Extracranial non-vestibular head and neck schwannomas: a case series with the review of literature

Affiliations
Review

Extracranial non-vestibular head and neck schwannomas: a case series with the review of literature

Deviprasad Dosemane et al. Braz J Otorhinolaryngol. 2022 Nov-Dec.

Abstract

Introduction: Schwannomas are tumous that arise from Schwann cells. Schwannoma is one of the differential diagnosis for lateral neck swelling.

Objective: In this study, we aim to describe the incidence, presenting clinical features and management of extracranial, non-vestibular schwannomas of head and neck region, along with the review of the literature.

Methods: Patients treated at our tertiary care hospital for head and neck schwannomas for the past 15 years were included in the study. A review of literature on the extracranial head and neck schwannoma was also done.

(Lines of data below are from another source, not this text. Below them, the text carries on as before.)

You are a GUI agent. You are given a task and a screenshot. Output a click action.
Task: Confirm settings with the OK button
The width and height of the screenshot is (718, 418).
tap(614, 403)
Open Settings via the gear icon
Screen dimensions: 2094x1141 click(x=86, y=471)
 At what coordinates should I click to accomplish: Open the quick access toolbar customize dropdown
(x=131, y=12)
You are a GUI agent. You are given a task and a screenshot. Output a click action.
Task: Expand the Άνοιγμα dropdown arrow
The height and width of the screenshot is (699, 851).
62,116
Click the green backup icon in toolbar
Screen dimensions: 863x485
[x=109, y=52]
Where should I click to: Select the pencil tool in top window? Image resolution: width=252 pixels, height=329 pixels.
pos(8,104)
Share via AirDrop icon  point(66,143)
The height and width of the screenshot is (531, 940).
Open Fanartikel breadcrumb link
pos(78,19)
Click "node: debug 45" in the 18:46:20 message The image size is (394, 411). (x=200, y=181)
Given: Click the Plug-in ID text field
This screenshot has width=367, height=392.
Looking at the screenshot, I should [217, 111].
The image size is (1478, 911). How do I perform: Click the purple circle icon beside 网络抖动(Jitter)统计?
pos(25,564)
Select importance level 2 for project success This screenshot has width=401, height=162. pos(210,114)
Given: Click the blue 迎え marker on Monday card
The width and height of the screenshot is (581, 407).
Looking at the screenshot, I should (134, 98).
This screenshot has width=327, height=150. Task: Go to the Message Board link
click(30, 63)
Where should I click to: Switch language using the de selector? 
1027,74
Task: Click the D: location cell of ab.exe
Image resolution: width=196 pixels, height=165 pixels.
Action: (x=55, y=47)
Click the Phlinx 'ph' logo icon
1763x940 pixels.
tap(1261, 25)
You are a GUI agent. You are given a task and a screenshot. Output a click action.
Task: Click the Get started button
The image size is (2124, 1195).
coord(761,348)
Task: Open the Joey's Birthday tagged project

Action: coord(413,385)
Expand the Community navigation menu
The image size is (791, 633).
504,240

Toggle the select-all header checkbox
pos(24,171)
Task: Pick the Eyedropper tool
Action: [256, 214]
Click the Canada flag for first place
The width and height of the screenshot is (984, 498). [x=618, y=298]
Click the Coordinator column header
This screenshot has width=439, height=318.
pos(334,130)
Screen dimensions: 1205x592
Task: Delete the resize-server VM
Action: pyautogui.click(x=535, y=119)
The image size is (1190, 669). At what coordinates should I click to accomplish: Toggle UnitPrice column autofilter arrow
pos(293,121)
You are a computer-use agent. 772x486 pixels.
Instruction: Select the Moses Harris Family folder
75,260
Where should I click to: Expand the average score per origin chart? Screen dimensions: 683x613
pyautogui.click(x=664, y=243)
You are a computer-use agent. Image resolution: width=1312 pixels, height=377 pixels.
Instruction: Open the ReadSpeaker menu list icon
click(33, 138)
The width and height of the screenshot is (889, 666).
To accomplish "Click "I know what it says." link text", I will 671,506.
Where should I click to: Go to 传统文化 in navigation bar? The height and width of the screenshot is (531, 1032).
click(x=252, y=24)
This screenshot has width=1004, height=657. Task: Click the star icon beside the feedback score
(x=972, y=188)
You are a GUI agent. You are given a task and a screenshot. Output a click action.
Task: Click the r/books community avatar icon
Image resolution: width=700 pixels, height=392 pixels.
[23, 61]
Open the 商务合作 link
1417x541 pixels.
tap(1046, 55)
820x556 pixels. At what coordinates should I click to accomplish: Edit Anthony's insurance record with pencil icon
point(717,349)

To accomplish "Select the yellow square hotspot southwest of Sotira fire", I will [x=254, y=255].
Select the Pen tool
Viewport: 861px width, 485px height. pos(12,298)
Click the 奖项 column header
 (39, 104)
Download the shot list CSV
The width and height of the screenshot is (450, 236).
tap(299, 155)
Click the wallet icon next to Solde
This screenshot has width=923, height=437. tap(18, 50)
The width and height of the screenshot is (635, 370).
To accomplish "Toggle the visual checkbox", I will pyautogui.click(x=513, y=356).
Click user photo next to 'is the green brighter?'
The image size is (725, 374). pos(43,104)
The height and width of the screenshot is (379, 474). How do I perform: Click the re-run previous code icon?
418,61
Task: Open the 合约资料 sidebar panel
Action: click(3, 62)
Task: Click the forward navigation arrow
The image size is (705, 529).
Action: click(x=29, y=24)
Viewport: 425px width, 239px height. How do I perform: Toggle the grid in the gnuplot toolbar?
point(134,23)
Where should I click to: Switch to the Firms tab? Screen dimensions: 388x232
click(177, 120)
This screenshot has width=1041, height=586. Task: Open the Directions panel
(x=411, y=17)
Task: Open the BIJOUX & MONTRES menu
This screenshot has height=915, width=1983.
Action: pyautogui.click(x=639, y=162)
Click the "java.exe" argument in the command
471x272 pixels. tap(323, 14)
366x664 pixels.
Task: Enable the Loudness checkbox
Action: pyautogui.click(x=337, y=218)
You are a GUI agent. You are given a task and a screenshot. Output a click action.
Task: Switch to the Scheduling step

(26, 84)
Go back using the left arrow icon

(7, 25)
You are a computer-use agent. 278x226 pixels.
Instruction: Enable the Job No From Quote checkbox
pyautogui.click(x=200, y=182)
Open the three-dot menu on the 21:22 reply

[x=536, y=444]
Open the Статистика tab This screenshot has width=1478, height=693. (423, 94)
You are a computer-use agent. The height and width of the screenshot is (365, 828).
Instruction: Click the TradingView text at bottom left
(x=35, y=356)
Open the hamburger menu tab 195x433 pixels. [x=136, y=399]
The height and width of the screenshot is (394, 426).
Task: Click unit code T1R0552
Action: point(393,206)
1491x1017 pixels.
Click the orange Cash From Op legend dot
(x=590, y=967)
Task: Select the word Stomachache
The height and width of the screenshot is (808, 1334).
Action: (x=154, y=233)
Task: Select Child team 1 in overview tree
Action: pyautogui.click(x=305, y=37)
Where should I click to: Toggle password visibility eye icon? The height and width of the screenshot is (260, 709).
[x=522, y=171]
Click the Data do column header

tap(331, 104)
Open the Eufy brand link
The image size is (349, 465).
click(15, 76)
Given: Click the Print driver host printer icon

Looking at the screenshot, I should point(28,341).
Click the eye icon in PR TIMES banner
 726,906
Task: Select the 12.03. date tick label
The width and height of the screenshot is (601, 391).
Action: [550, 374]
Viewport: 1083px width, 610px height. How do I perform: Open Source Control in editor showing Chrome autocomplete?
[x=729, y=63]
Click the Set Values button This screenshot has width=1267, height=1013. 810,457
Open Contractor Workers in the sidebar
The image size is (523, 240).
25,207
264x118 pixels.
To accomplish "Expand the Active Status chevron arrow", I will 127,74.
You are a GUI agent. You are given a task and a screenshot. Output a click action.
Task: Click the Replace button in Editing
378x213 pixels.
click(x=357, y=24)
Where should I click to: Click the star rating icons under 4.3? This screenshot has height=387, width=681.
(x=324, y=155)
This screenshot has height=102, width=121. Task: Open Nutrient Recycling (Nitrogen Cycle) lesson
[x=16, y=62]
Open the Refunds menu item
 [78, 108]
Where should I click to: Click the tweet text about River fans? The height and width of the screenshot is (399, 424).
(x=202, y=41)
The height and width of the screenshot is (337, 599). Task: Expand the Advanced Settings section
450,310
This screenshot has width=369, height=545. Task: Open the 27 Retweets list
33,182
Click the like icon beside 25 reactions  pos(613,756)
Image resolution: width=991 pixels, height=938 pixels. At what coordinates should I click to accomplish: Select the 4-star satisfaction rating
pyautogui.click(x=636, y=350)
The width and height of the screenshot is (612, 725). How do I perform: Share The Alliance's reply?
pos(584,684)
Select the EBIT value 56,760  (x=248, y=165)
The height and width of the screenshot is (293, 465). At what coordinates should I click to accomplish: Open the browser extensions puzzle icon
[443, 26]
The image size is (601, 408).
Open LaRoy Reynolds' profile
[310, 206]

Results: Twenty-five cases were assessed in this study. Nineteen cases presented as a neck swelling during the initial evaluation. Vagus nerve was the most common nerve of origin, followed by the cervical sympathetic plexus. A rare presentation arising from brachial plexus C5 nerve root was also encountered. A few rare cases of schwannomas arose from the nasal cavity, paranasal sinuses, and oral cavity. Surgical excision was done in all the cases with histopathology suggestive of schwannoma. The nerve of origin of the tumor was identified in nineteen patients. Among them, 11 (58%) were from the vagus nerve, 7 (37%) from the cervical sympathetic chain, and 1 (4%) from the brachial plexus C5 nerve root.

Conclusion: A long-standing unilateral neck mass is the most common presenting complaint in head and neck schwannoma. The diagnosis is mainly based on clinical features and investigations such as imaging. The mainstay of treatment is complete surgical excision. The diagnosis is confirmed on the histopathological study after excision of the lesion. Due to the proximity of the tumor with the involved nerve, palsy may occur. Hence, an accurate preoperative diagnosis of schwannoma is essential.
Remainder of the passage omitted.